* **TRY IT**
Beginning with the line containing "Open Image properties" and ending at the last line of the data, set down every line exactly, leaving out all pictures.

#### MATERIAL SUPPLIED ####

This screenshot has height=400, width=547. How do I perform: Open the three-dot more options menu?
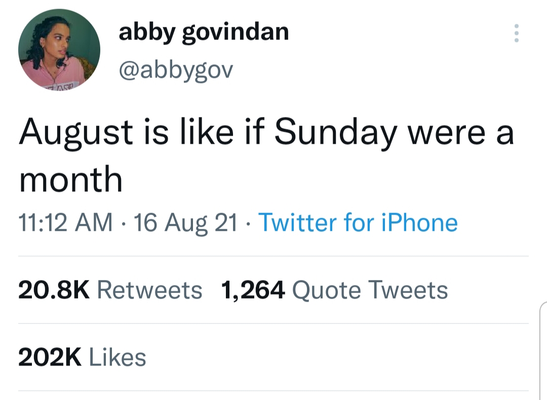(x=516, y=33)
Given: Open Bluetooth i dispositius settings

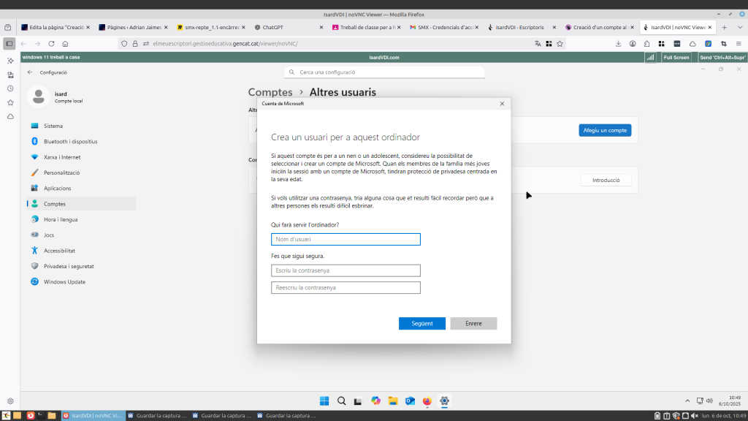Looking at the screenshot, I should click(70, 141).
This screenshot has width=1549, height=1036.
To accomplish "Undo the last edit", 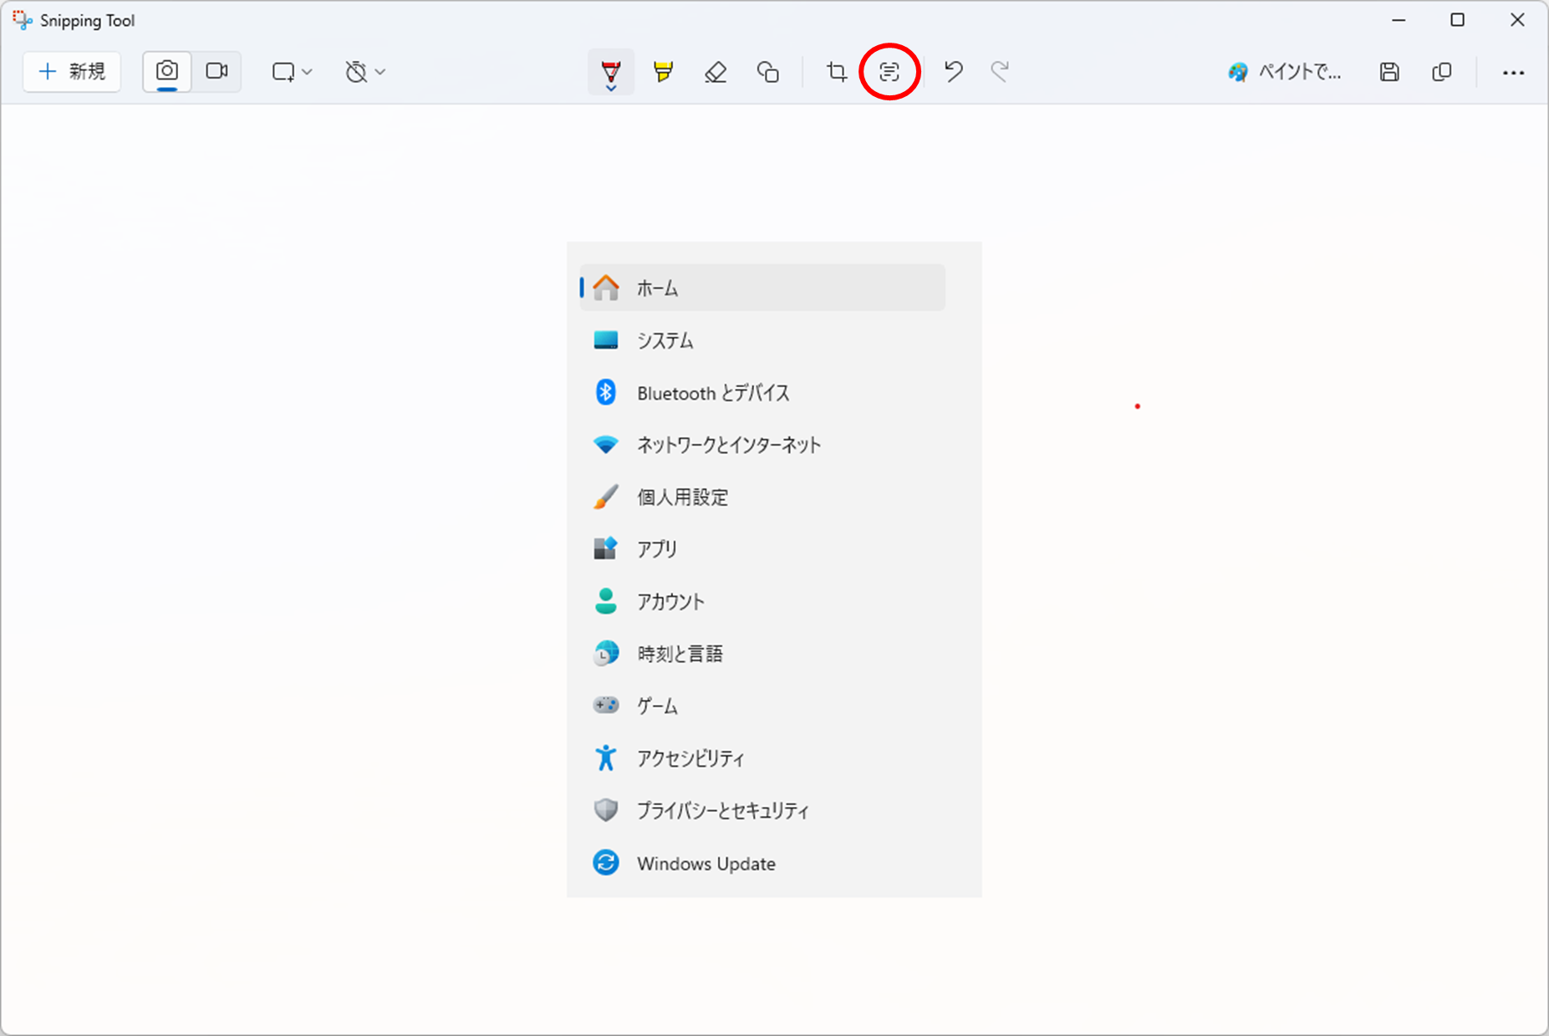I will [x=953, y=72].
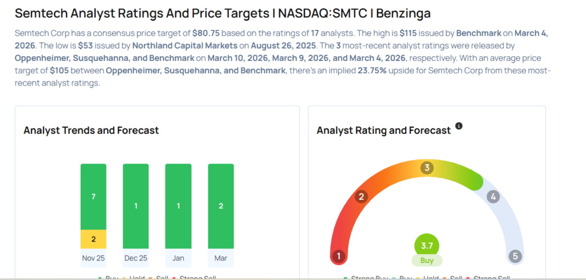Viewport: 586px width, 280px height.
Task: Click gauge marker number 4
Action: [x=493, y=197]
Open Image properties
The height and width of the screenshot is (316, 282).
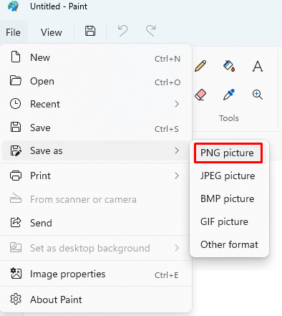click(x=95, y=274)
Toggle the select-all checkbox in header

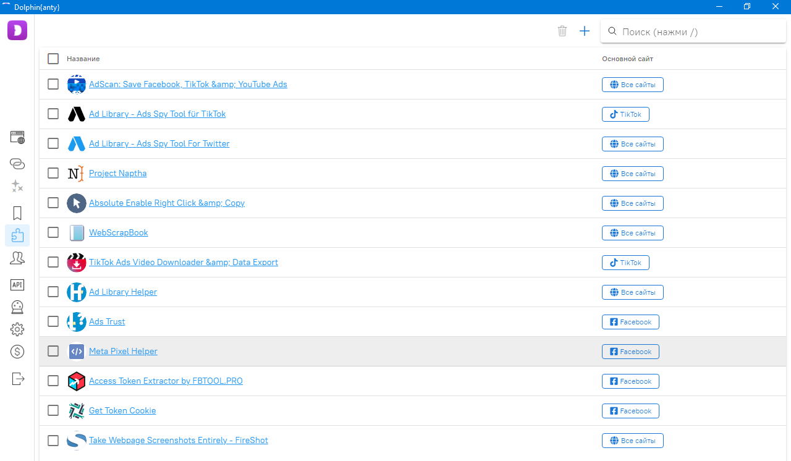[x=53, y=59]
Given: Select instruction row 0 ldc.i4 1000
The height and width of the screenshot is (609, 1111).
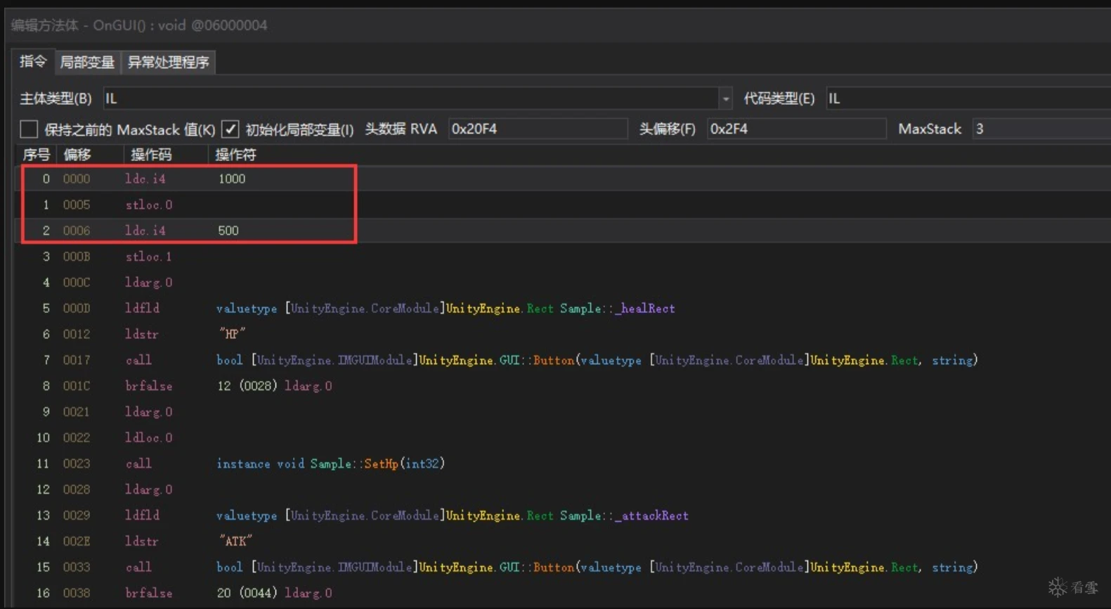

####

* **THE ANSWER**
Open Image properties
The height and width of the screenshot is (316, 282).
click(x=95, y=274)
Toggle the select-all checkbox in header

[x=53, y=59]
Given: Select instruction row 0 ldc.i4 1000
The height and width of the screenshot is (609, 1111).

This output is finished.